DATA FOR PROCESSING:
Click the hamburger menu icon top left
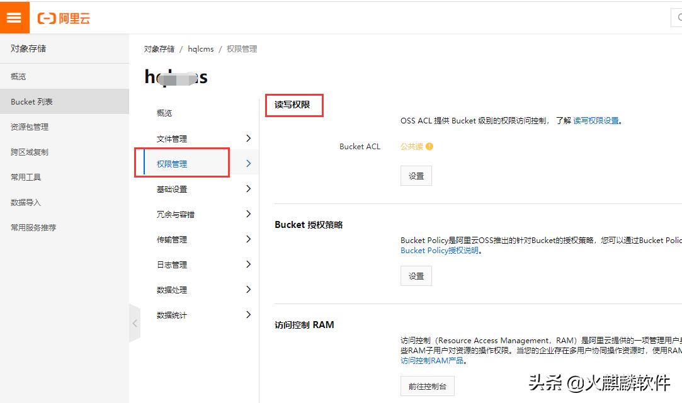The height and width of the screenshot is (403, 682). [x=14, y=17]
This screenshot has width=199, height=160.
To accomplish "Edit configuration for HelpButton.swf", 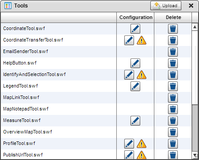I will pos(135,63).
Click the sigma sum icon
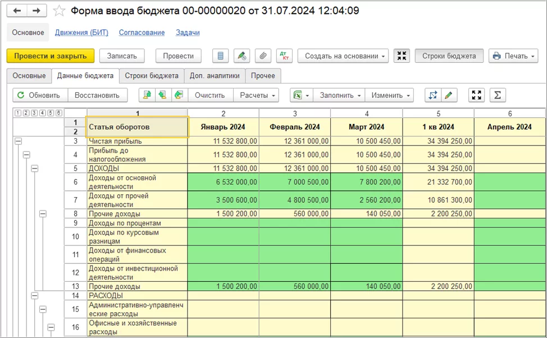Viewport: 547px width, 338px height. [497, 95]
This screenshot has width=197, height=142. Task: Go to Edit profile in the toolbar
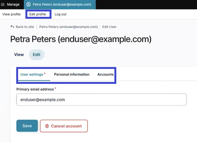pos(37,14)
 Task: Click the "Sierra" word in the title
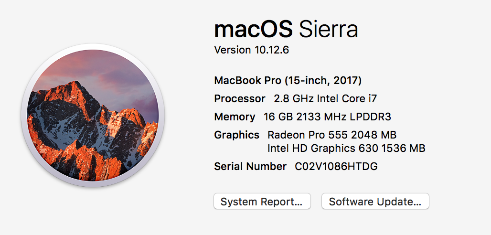(328, 30)
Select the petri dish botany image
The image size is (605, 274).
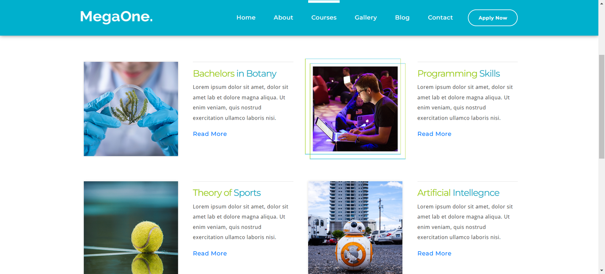point(131,109)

ASSIGNED TASK: Reproduce the records above exactly, but only from the line containing "Task: Click the" through the last line, both included, and without any pictures.

EXERCISE RESULT:
 Task: Click the "Sierra" word in the title
(328, 30)
Select the petri dish botany image
The image size is (605, 274).
point(131,109)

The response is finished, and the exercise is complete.